## WORK ORDER
From the entries, copy each line that includes "Mike".

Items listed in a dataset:
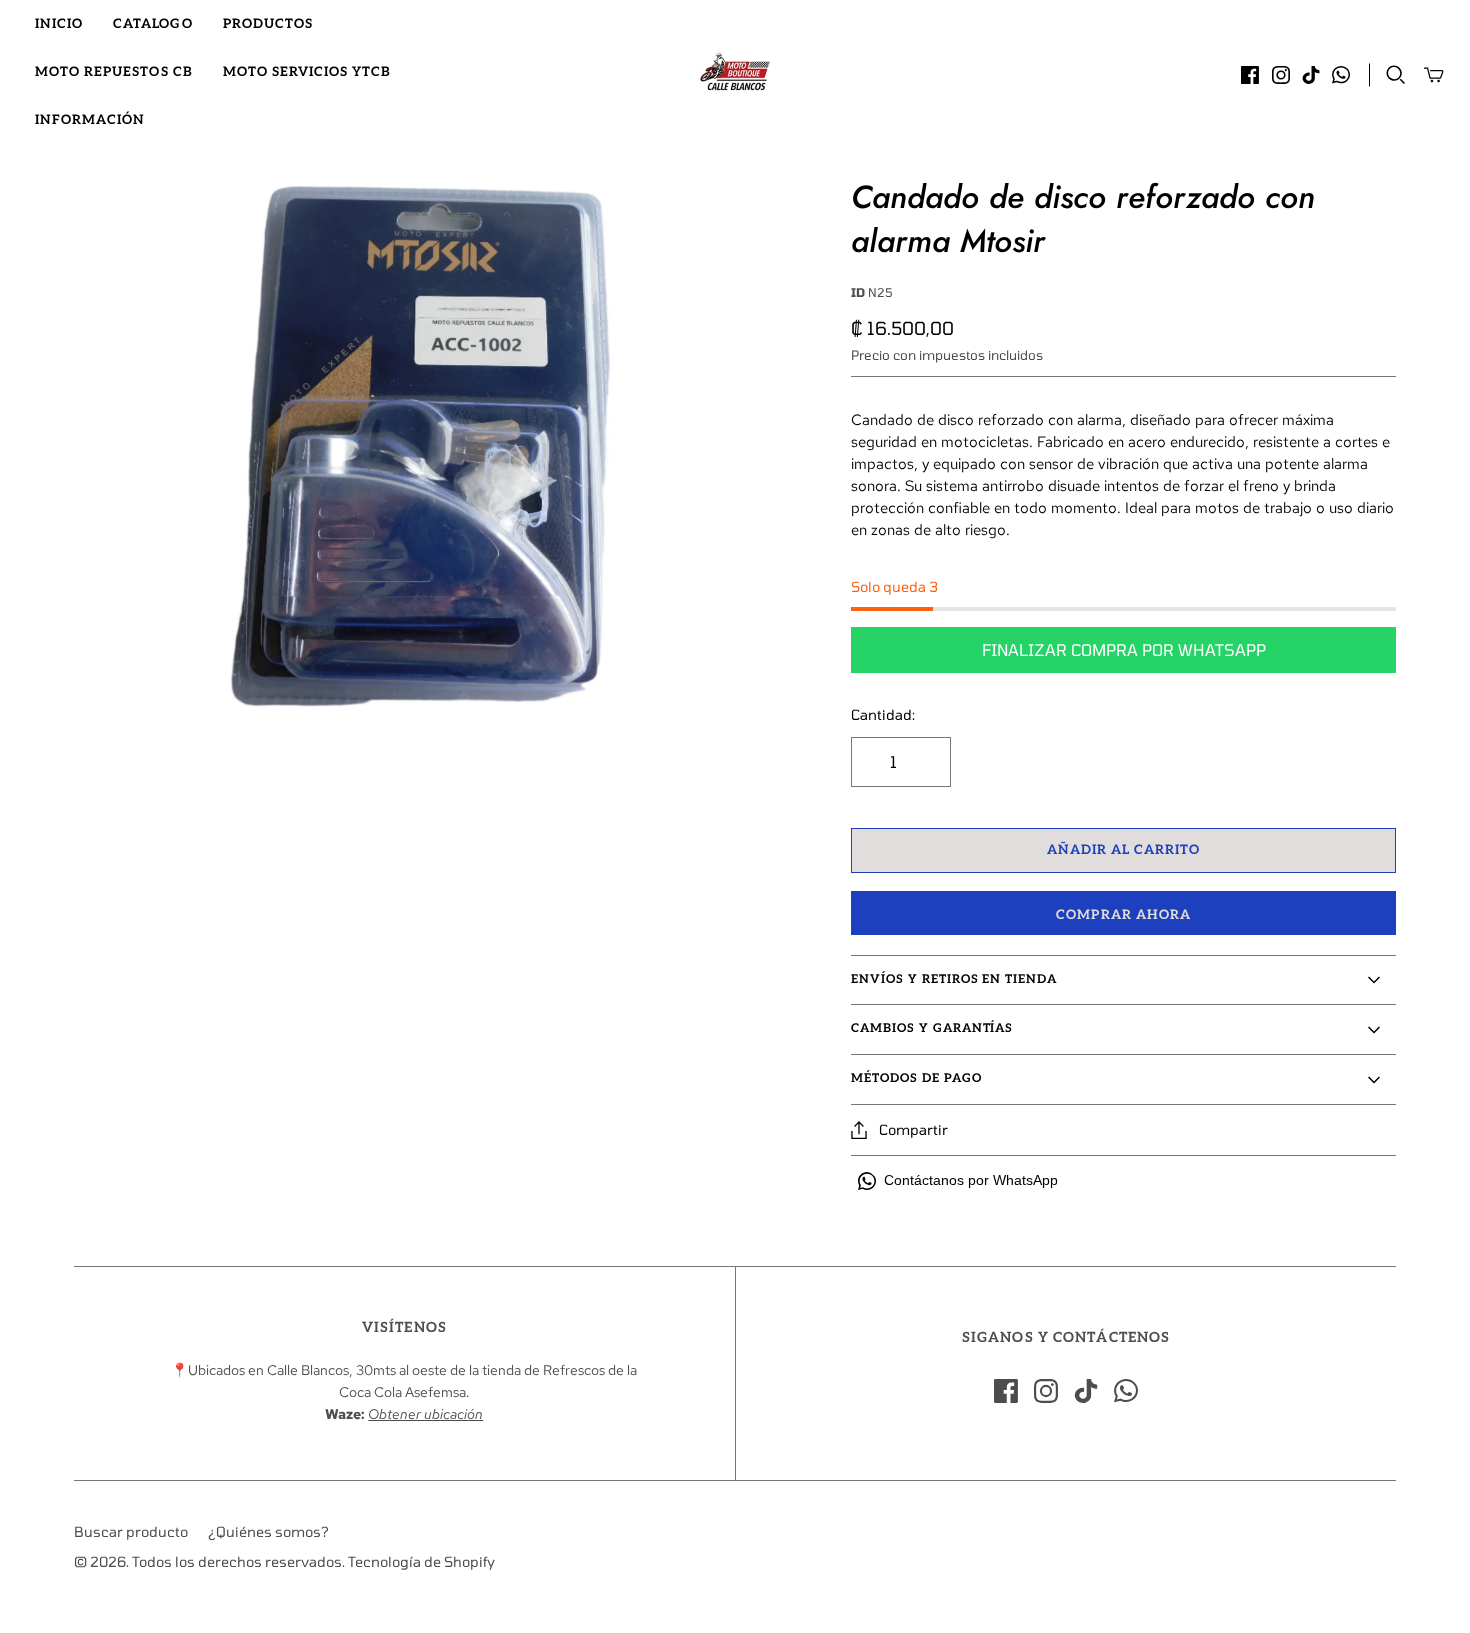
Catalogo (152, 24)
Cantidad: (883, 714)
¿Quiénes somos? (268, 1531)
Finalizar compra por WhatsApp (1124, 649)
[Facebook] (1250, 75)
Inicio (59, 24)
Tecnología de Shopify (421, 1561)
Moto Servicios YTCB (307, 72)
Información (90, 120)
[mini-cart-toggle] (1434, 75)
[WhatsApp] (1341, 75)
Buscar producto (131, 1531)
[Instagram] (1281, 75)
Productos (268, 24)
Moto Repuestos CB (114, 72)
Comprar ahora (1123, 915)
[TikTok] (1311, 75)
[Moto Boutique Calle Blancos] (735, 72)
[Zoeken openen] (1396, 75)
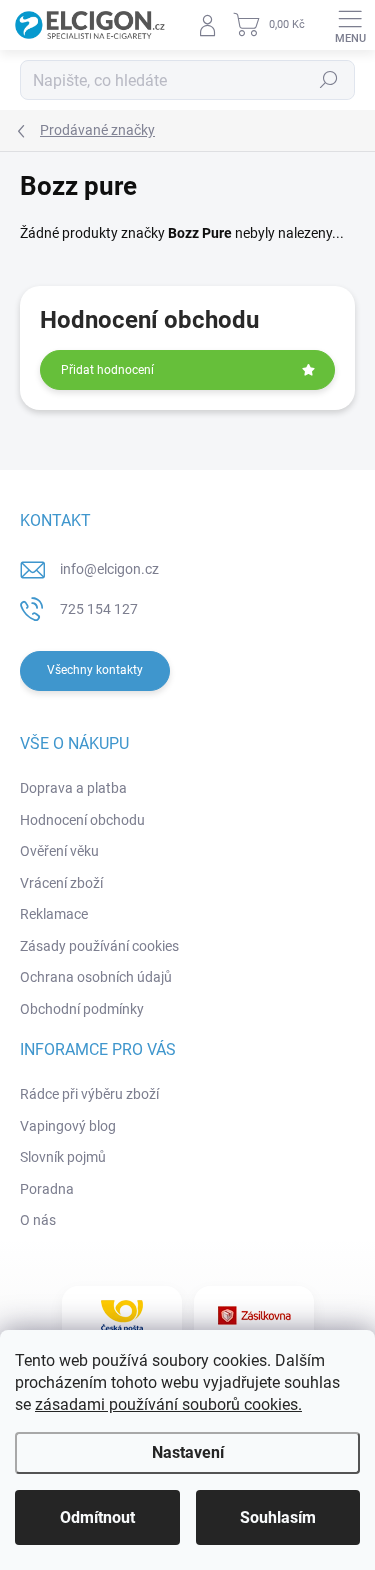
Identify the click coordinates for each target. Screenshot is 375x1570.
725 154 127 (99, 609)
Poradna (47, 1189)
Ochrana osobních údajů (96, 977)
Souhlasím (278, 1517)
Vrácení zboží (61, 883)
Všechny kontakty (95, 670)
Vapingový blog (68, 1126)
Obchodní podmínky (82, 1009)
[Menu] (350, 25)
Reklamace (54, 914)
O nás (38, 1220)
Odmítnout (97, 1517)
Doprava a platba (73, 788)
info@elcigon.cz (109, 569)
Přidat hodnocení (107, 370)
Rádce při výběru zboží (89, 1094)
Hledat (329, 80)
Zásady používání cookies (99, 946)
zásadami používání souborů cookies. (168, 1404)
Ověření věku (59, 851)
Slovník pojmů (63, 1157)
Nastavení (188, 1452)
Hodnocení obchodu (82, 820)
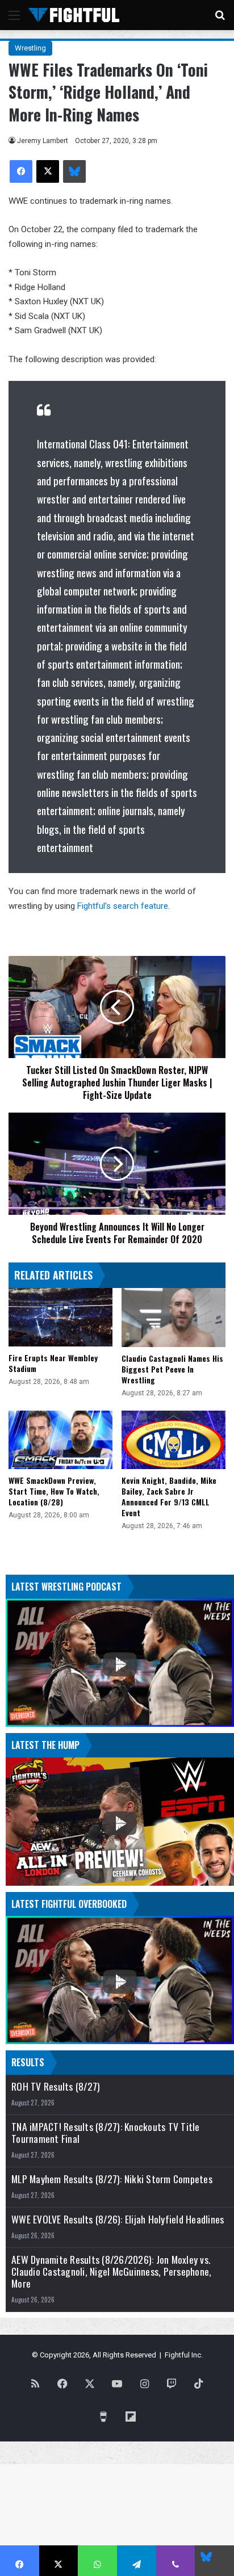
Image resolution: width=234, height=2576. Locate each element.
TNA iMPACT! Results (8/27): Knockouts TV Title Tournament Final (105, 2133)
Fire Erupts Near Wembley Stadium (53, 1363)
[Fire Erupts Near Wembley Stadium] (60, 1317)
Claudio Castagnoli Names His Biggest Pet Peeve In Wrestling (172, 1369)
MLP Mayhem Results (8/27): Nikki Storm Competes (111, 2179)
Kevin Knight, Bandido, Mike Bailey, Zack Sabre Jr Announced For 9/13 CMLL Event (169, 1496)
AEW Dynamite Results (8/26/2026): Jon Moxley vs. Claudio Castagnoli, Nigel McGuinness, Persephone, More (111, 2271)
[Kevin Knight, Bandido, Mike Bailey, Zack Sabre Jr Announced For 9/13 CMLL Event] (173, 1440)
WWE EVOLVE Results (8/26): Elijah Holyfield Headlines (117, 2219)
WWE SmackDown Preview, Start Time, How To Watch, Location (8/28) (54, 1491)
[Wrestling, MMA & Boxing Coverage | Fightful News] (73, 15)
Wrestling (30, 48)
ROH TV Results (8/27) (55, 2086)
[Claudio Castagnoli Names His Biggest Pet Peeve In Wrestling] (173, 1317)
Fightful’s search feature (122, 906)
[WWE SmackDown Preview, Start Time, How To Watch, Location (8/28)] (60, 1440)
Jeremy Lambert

## ANSWER TO THIS EXERCISE
Kevin Knight, Bandido, Mike Bailey, Zack Sabre Jr Announced For 9/13 CMLL Event (169, 1496)
[Kevin Knight, Bandido, Mike Bailey, Zack Sabre Jr Announced For 9/13 CMLL Event] (173, 1440)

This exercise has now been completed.